When the income tax bill was passed there was furious public debate. Its supporters stressed that it would only hit the top one or 1.5 percent of top income earners—those most able to pay. The masses were rendered exempt. As opponents at the time feared, the federal income tax burden has now been spread from the top holders of wealth to most of the rest of us. This tax burden falls on two entities: the mass of people as a personal income tax, and on corporations in the form of a corporate income tax. When Reagan became president, the highest income tax rate, paid by top earners, was in the 70 to 80 percent range. Reagan dropped that rate to approximately 35 percent—an unbelievable gift to the richest, who became his greatest boosters for the rest of his political career. We are still within that much-reduced rate. Corporate income tax, which used to pay much more, only brings in about 10 or 15 percent of the total US income tax revenue. Over the past 100 years, rich people moved the tax burden off themselves and onto everyone else. And corporations moved much—not all—of their burden onto the individual. The result has been a double shift from the corporate to the individual, and from the richest to everyone else, with the exception of the very poor on the bottom.
The burden was supposed to be on the top richest and them alone—a long-dead part of our history. When the average American gets upset by taxes going up they are making an error. The taxes aren’t going up so much as they are being shifted. The tax may have gone up on you, but it has gone down on others. Because of the fear, politically, of facing the question of what we call in economics “tax incidence”—whom does the tax fall upon?—and discussing how it is distributed among the people. Our political leaders prefer, because it’s less politically dangerous, to talk about taxes as if the issue is high or low, rather than who pays and who doesn’t.
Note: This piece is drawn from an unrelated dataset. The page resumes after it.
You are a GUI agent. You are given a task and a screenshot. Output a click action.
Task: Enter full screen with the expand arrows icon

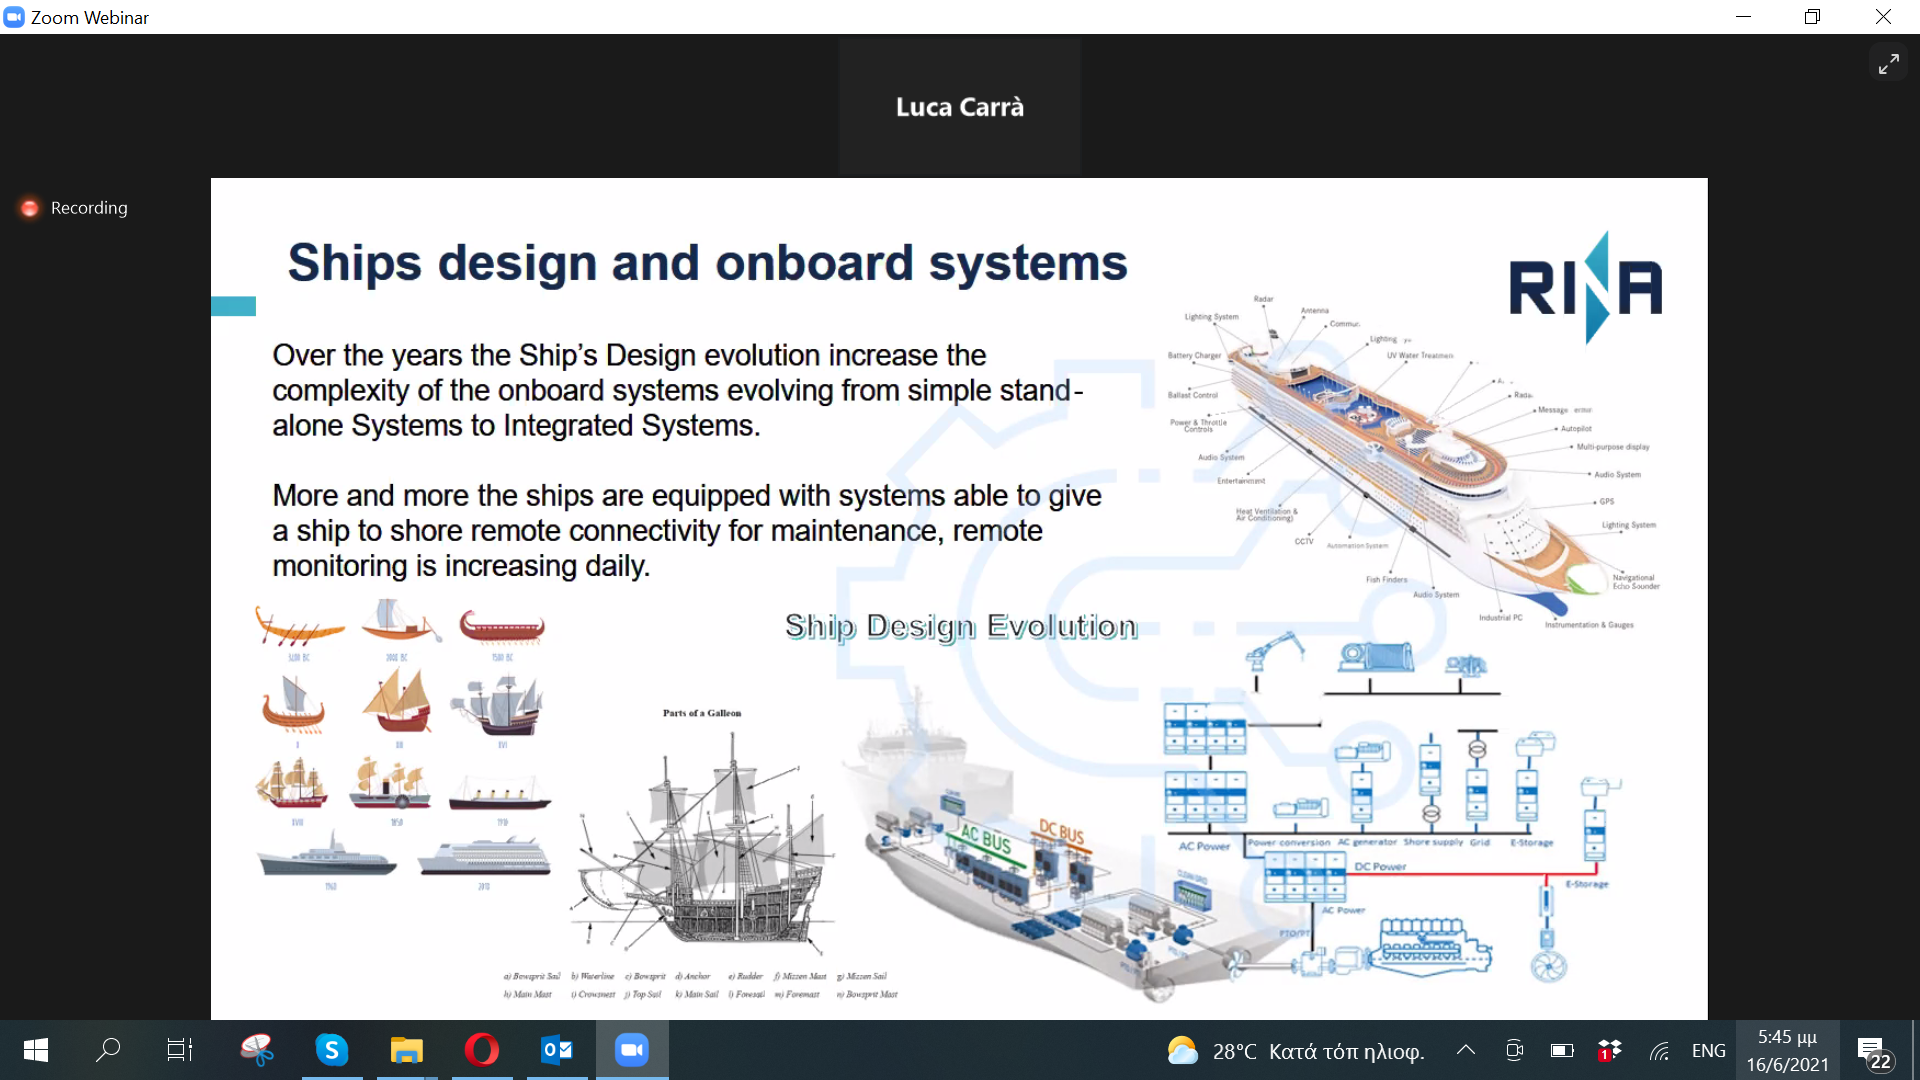point(1888,64)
When we are told “we” are getting tax cuts people celebrate, yet these cuts benefit the rich more—

Way more. Reagan was the perfect example—it was wonderful politics. He gave a big tax break to corporations and a huge tax cut to the richest. But he was smart enough to know that if that’s all you do you’re going to get crucified politically. So he added a mass tax cut for everybody. However, this tax cut for the average citizen was not only very small, but played a little trick. While [the Reagan Administration] lowered the income tax rates on the average person a little, they raised the amount of their income that the Social Security tax applied to. So the government got to put back into Social Security most of what it gave to the mass of Americans in the lowering of the tax rate—which is why people’s checks didn’t change much. The mass of Americans were so thrilled that this bad news got lost in the shuffle. Not only was the cut given to the richest and the corporations much more substantial, but the masses were being hit with a rising Social Security cost. Average people in this country rail about the level of taxes and don’t face the fact that everybody’s history with the tax law is not the same.

A person works 20 years at a job he likes or doesn’t like, is promised a pension, feels he is set and will not be a burden on anyone once he retires, living on Social Security and his monthly payment.
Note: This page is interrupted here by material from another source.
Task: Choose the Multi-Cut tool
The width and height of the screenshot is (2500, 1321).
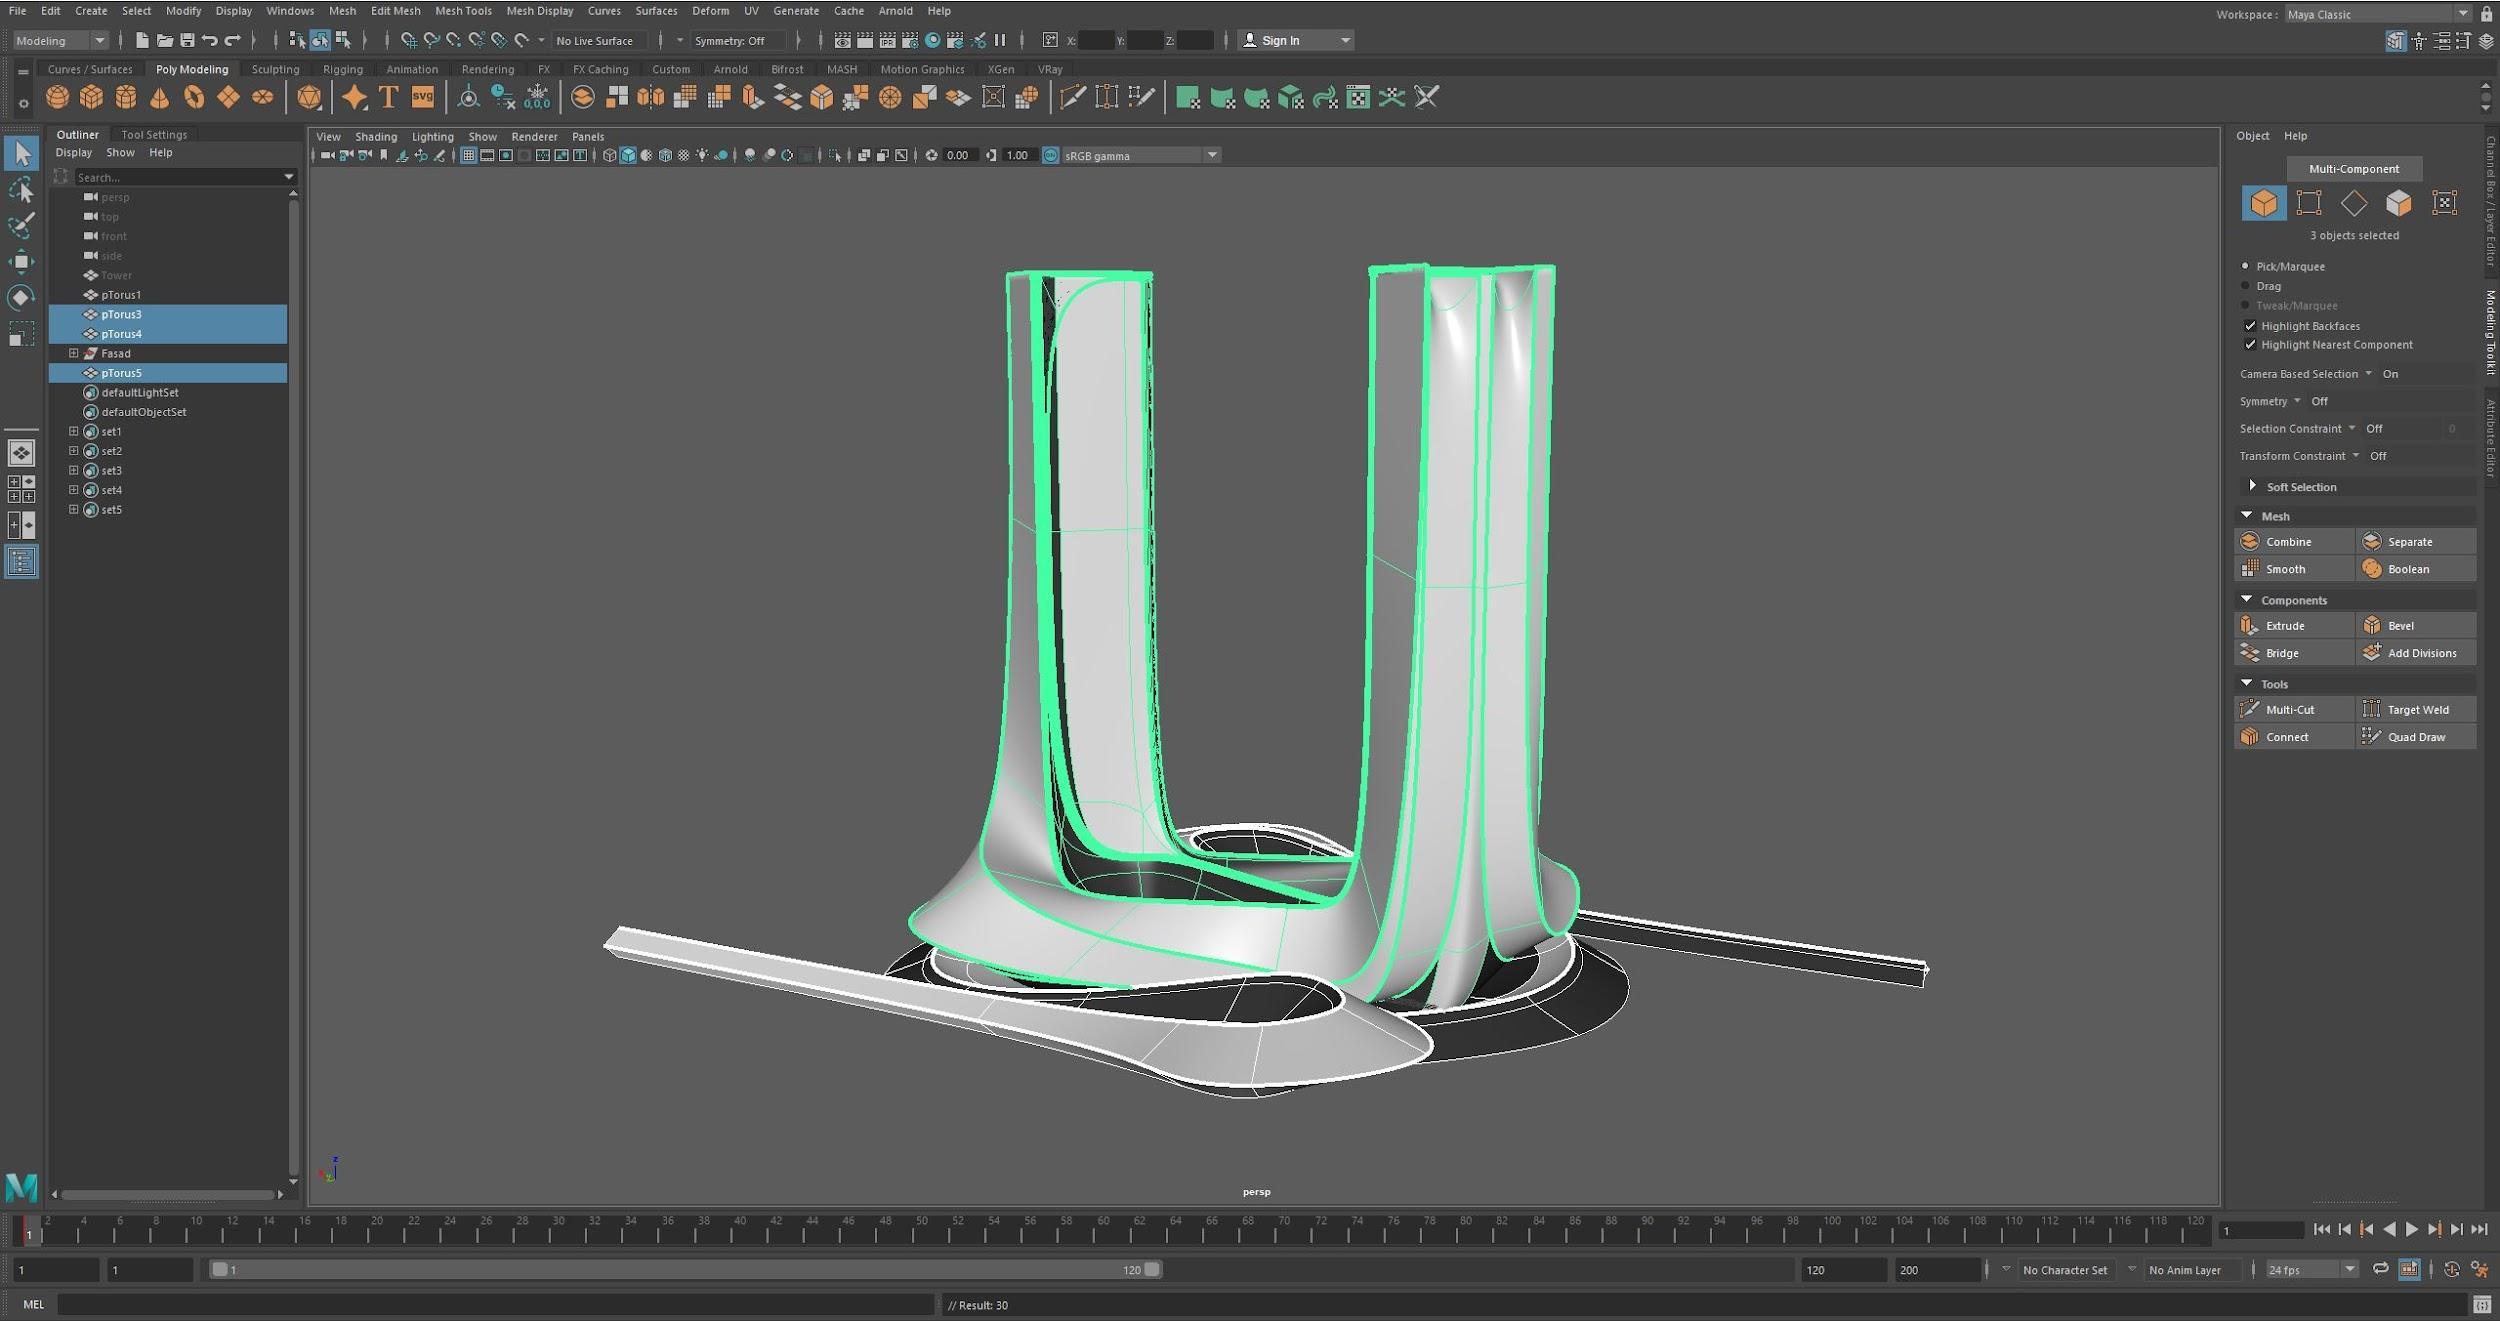Action: pos(2289,710)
There has been an atrophy of pensions, a reduction in their number and the number of workers getting them, and a decrease in pension quality. Pensions originally set up by unions that forced them and a few companies that gave them are called “defined benefit pensions.” A worker signs up, and part of their benefit, along with health care, holidays, where to park their car, is a pension with a defined benefit—you will get paid x dollars per month upon retirement. Wage money is withheld weekly by the corporation, which supposedly contributes a matching sum, the total of which is to be judiciously invested, grow, and be made available upon retirement. This assumes the company will always make a contribution (an iffy situation based on a company’s rules). Corporations have varying rights to dip into the accumulating fund, and can make bad investments—which is what happened when the stock market tanked in 2000 and 2008. Pension funds invested in things that lost value were hit terribly—the money was gone.